In Which one is tired but one must keep goinf
Good morning, dear friend, reader of this post! How are you? How have you been? I certainly hope last week for you was a week of good moments. For me, it was unfortunately exhausting, and I hope you did not have to face it as well. There was the heinous murder of Charles "Charlie" Kirk, by an unhinged, most evil and coward individual, that alone was enough. There is really no other reason strong enough to equal this shock, this most demonic act, when a nightmare drips into reality. I am still recovering, truth be told. Recovering from seeing one of my own intellectual equals being ended in such evil and cold-blooded way. Not to mention the worst of the minds around really letting their worst sides at display, as they... it is hard to believe still... celebrated his slaughter. I don't feel entirely comfortable talking on religious terms, because I am not exactly the most devout christian, if at all. But I prefer to believe in the divine justice. For us humans, we must love even our enemies, and offer forgiveness even for our assassins, if any, because God will be just towards them when time comes, and they will face the worst of the worst punishments for their faults. I prefer to think like that, gives me more room to try and be less resentful, more forgiving and, yes, empathetic, for the lack of better word. I am aware Mr. Kirk disliked the usage of such word and he actually made an incredible instance to justify himself, but for now, I will use the word Empathy. Forgive me, Charlie.
This of course was followed by the petty laments of routine, but overall, in an eerie way, the days that I do think will have more weight than others even in the future, they were normal, and I am not complaining of that. If my mournful state had more to ir, I'd be crushed. Here I go again speaking in religious terms, but what else to say, if it's true, that it is a blessing that life keeps moving? God is good, and I like the framing of monotheism, of saying God exists no matter if I believe or not. Makes it less an anxious exercise of remembering, more one of living each day. That is why Christmas has all moral highground, is and must be celebrated, because that is the impact of Christ in the world, the decay of the life of guilt, sacrifice and deeper anxiety, and the move towards a frame of forgiveness and benefit of the doubt. Thank God life keeps going.
Anyway, and as it does, I am thinking what to do next for today and for this week. Been thinking of rearranging my desk once more, give it a bit more organization, I would love some more space in potential for drawing... I was using, in a bit of a provisory fashion, my computer in bed, with the triangular pillow and the portable desk. It works at my grandma's, but at home, with my single small bed, it really does not. I returned to my desk, and maybe a change of pace could work nicely.
As an example of drawing finished some days ago, I did tjis one of z, an imposing buildimg that is so old, hard to belirve, it was done when it was. I am doinf sort of the Filipino fashion, starting with my beloved holiday season as soon as one can!
It is good to write on the routine, even when it feels mundane. As gossip and heresay bring people together, so does the "ora et labora" of daily life, so to speak. I did play some games, but more on an experimental fashion.
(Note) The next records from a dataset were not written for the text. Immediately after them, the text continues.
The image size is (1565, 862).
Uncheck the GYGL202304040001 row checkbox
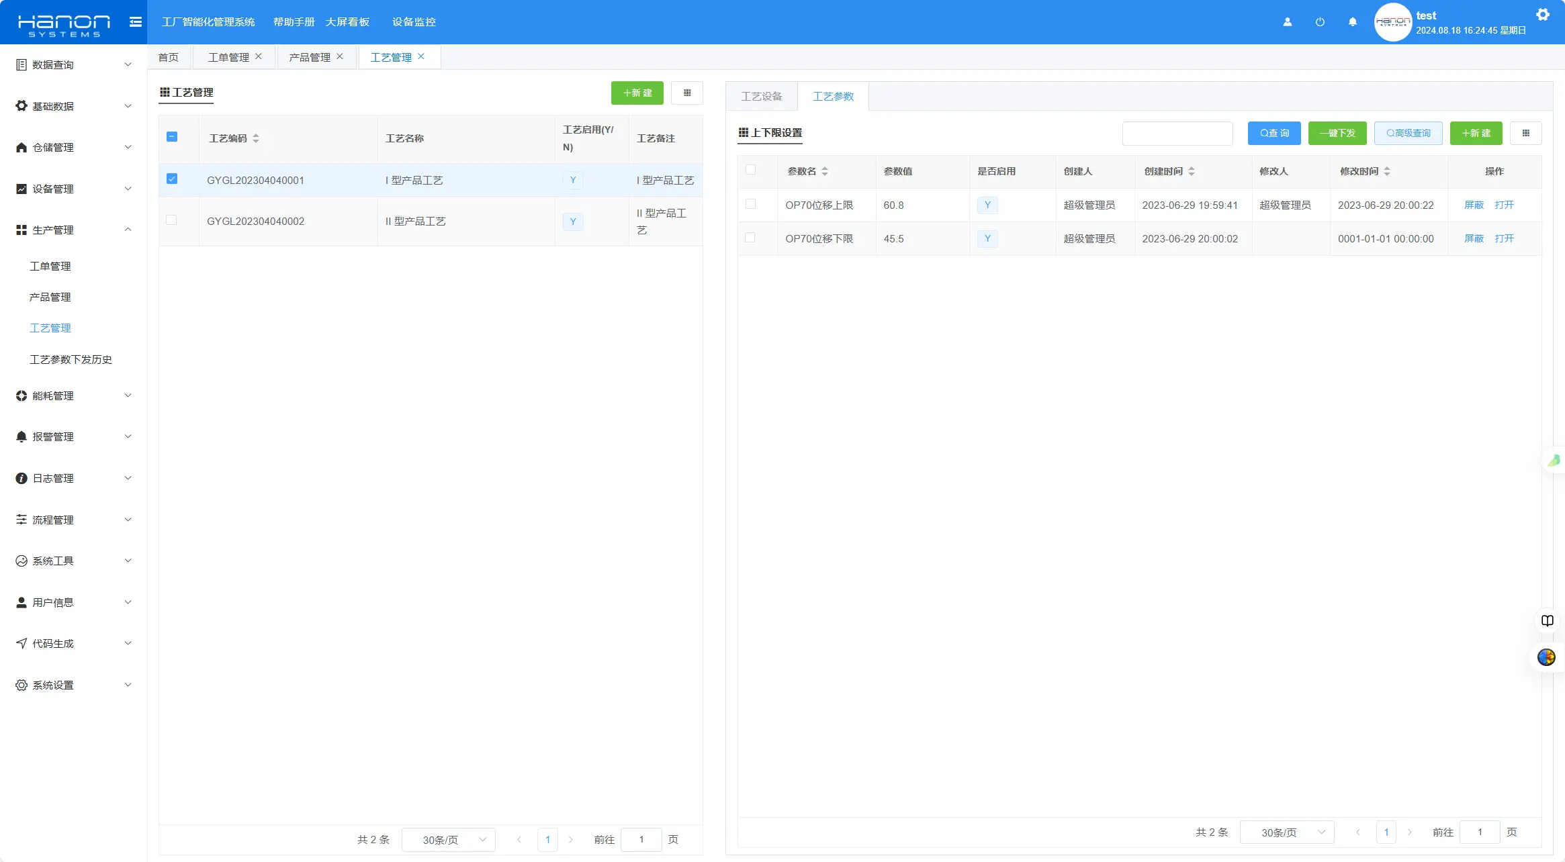coord(172,179)
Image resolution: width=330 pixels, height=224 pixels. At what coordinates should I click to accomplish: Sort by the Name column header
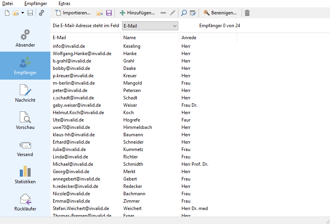[149, 38]
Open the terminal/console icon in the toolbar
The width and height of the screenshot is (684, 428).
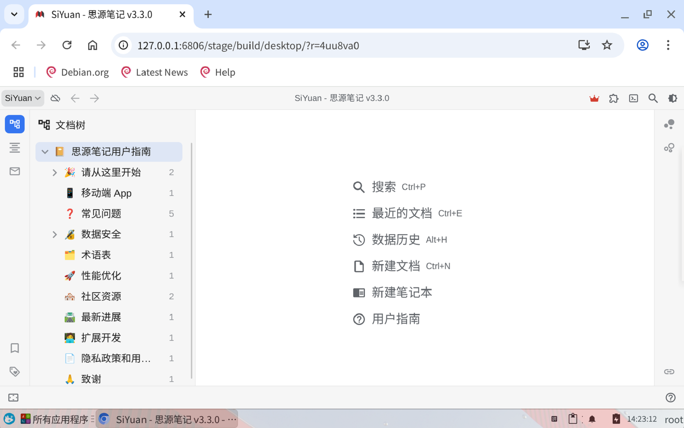click(x=633, y=98)
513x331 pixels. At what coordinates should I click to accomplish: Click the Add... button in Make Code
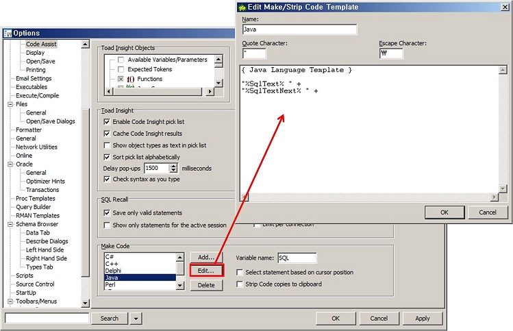[206, 257]
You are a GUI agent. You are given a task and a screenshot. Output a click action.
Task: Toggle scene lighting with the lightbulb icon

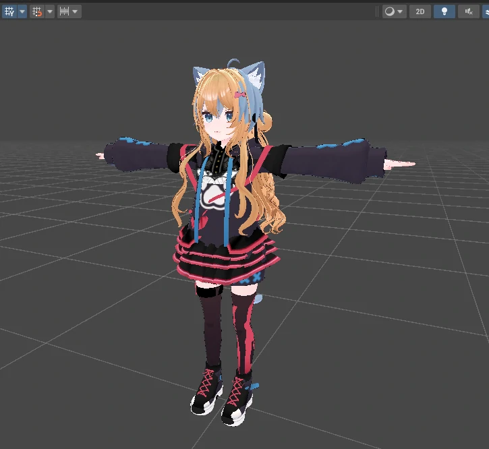[x=444, y=11]
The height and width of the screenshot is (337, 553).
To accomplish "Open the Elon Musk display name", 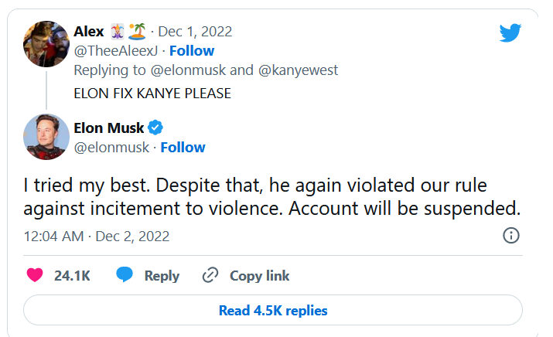I will click(109, 128).
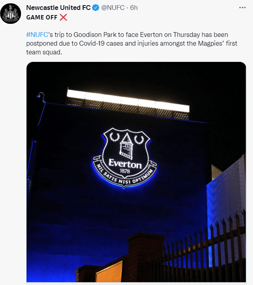Click the 'Everton 1878' lettering on crest
Screen dimensions: 253x285
[125, 166]
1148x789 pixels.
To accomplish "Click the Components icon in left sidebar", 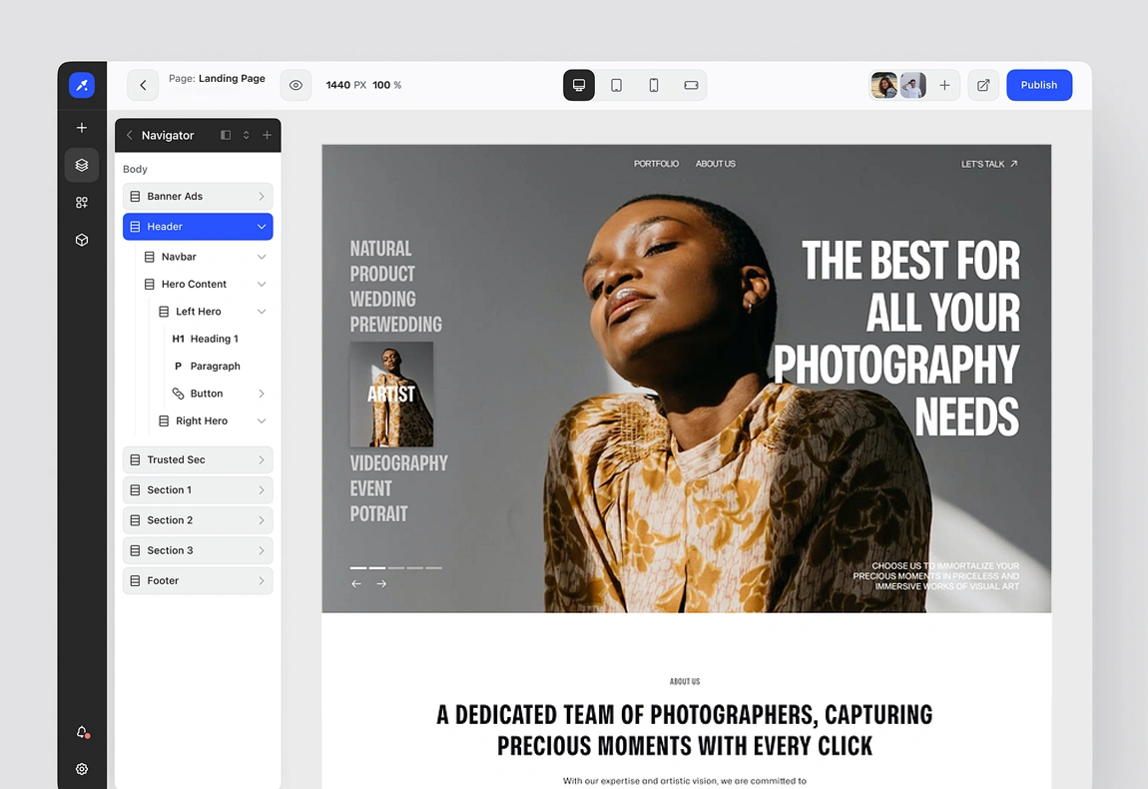I will (x=81, y=202).
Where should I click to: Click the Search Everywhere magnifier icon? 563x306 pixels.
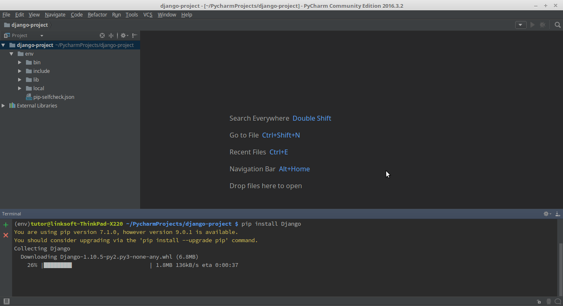click(x=557, y=25)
I also heard dear Ruben decided to end his sub on my Patreon. While I am so deeply grateful, humbled and most gracious this generous man actively contributed to my drawing motivation and world, I confess I feel a relieved, if that is possible! This is due to having less pressure to draw. I do want to do as many as I can, I want to keep them more casual, though. I have been trying to keep the balance between my hobbies, in any season, one is a bit more neclected. So it is life.
Before I start wrapping up today's post, I am to mention, with my most satisfaction: I did it! I finished all the small tasks for colleege! Tnank the good Lord! Now only the final test and the small composition and will be moving towards next topic, in October! It is frustrating that the passing days saw me not tired, but utterlyexhausted. My eyes refuse to stay I keep dropping my phone in me because I fan.
Writimg is nice and productive, I wish I could pair it with more drawing, but that takes a bit more time. And so on... thank you everyone ln here, happy new week, and may it be one with not any catsstrophe.